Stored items
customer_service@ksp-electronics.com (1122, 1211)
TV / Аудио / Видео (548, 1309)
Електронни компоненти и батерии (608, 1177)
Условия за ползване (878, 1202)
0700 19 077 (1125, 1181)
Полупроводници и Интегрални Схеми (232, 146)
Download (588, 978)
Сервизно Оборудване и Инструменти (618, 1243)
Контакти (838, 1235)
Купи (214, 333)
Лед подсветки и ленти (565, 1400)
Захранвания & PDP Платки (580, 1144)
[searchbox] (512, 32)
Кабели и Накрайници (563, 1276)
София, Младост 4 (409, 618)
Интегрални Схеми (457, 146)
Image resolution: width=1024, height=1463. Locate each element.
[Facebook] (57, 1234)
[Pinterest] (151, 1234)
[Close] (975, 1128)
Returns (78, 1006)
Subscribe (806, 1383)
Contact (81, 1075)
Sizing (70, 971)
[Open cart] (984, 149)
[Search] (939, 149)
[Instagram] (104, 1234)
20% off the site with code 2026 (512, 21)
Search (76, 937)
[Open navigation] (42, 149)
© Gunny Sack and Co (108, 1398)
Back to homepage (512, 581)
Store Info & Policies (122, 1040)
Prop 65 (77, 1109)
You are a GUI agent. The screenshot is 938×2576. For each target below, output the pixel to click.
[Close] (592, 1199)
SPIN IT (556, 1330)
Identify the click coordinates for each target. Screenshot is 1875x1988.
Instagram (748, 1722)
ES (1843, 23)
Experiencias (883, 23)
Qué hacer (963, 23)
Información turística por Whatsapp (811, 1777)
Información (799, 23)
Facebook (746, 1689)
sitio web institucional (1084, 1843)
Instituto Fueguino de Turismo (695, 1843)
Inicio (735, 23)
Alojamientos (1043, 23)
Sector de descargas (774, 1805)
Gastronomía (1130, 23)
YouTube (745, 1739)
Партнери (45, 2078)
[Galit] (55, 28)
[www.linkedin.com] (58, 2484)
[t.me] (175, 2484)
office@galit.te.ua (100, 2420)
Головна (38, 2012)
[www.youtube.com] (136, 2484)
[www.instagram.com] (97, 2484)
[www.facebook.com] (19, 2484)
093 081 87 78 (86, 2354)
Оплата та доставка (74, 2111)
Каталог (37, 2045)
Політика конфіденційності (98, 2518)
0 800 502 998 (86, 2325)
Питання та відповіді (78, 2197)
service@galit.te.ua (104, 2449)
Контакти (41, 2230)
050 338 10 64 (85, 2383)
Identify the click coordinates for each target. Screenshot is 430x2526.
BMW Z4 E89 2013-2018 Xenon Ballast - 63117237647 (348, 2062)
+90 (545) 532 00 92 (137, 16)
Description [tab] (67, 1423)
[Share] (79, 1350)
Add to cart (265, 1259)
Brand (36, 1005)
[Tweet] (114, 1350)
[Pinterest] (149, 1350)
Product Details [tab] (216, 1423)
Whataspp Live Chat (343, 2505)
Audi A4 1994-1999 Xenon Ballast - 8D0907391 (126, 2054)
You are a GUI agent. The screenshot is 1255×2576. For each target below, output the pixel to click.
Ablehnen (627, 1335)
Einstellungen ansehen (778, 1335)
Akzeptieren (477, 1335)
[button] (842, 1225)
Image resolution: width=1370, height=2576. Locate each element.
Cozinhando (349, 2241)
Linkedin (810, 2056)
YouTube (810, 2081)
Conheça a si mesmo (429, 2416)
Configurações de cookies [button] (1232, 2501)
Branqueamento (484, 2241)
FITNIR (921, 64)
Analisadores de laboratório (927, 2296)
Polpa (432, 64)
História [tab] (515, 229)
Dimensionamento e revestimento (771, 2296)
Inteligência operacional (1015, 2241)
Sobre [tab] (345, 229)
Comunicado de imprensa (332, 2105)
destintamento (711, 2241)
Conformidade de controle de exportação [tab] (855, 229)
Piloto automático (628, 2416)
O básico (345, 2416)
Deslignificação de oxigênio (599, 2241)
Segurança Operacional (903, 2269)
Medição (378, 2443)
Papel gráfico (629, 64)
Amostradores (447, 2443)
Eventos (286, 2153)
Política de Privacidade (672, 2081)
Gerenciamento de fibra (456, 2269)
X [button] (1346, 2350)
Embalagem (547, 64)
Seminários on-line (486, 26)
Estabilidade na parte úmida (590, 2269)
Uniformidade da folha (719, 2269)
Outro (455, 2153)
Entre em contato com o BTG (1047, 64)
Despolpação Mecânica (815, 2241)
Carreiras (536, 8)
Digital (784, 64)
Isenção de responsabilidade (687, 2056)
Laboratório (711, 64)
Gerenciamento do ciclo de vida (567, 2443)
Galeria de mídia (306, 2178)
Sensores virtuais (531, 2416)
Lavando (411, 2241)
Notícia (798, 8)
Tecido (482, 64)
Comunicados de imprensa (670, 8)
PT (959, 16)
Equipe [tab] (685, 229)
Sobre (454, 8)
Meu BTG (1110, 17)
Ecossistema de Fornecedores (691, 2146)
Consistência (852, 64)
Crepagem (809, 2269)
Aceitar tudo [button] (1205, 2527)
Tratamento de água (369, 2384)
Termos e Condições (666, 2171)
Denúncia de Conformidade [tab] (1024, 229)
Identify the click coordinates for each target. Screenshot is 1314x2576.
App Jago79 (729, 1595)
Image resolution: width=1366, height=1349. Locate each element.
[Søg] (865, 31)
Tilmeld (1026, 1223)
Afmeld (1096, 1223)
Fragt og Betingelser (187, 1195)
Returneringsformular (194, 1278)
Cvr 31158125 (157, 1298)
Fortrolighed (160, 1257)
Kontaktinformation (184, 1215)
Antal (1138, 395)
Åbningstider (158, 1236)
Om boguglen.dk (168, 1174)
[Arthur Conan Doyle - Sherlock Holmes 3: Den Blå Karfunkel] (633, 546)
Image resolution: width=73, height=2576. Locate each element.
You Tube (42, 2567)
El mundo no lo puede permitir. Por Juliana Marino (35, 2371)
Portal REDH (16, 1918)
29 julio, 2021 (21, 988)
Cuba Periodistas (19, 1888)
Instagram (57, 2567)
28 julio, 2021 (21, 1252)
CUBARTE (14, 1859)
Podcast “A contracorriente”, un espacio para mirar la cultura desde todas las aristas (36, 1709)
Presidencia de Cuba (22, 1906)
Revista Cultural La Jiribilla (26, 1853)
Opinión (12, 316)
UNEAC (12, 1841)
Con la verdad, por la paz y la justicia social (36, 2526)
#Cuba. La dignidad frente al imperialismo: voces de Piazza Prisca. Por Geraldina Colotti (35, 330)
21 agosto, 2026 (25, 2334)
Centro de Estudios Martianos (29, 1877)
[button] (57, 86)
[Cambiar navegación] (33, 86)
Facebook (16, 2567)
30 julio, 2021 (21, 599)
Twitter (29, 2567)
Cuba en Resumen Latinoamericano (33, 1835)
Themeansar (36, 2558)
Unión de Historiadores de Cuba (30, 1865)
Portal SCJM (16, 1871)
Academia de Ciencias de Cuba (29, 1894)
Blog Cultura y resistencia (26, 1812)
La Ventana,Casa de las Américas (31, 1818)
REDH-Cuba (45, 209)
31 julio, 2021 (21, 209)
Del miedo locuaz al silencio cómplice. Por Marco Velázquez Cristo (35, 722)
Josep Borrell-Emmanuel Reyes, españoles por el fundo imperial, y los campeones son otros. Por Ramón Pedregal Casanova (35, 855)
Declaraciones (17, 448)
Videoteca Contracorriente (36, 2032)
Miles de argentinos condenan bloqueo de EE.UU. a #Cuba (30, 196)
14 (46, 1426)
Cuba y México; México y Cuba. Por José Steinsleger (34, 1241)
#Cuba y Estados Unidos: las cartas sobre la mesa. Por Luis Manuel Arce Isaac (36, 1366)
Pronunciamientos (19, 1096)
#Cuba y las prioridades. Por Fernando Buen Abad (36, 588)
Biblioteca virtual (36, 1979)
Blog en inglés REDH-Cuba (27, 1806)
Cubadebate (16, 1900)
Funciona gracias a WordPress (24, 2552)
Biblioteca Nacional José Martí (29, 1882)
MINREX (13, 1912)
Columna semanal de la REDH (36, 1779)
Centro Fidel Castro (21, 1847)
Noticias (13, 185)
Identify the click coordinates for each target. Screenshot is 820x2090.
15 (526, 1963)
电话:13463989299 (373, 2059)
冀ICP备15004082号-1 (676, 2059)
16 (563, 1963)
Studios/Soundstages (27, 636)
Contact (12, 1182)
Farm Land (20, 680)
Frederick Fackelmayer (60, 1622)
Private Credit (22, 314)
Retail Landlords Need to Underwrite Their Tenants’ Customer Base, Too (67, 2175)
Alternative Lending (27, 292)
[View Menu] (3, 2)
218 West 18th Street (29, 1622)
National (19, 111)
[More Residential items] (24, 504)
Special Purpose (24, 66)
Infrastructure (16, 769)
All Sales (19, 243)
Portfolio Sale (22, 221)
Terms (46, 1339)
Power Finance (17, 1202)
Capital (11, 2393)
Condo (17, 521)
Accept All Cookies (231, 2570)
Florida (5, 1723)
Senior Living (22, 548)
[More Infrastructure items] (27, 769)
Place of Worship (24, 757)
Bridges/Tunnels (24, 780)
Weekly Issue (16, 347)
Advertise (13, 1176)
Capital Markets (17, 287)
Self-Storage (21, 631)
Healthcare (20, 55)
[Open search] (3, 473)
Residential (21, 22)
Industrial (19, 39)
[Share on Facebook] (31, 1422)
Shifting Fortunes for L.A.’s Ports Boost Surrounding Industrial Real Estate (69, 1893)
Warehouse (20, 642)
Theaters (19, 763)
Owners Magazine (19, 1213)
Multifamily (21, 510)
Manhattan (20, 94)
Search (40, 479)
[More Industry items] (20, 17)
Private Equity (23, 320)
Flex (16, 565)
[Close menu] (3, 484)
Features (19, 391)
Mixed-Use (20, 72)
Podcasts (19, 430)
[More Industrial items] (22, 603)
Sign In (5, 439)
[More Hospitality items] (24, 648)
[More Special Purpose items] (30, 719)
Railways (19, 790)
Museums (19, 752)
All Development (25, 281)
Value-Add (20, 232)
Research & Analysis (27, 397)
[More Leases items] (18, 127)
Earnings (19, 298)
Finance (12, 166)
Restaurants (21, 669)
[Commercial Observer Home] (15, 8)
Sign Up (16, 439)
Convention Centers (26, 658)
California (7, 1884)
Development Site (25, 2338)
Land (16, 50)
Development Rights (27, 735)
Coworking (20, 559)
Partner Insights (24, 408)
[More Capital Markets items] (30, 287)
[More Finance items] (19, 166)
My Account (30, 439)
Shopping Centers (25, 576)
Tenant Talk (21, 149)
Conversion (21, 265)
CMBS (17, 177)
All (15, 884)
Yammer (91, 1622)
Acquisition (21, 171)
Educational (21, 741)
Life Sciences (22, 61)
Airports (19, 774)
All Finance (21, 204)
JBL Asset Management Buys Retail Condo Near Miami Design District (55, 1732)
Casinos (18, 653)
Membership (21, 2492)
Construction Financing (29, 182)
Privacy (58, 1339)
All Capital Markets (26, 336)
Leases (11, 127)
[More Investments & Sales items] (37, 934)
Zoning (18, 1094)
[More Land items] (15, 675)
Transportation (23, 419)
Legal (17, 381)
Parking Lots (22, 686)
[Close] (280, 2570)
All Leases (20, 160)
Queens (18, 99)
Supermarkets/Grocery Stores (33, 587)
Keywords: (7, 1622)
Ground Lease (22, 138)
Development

THE TASK
Report the number of lines in the records that hold "REDH" and write no other words.

RESPONSE TO THE EXERCISE
4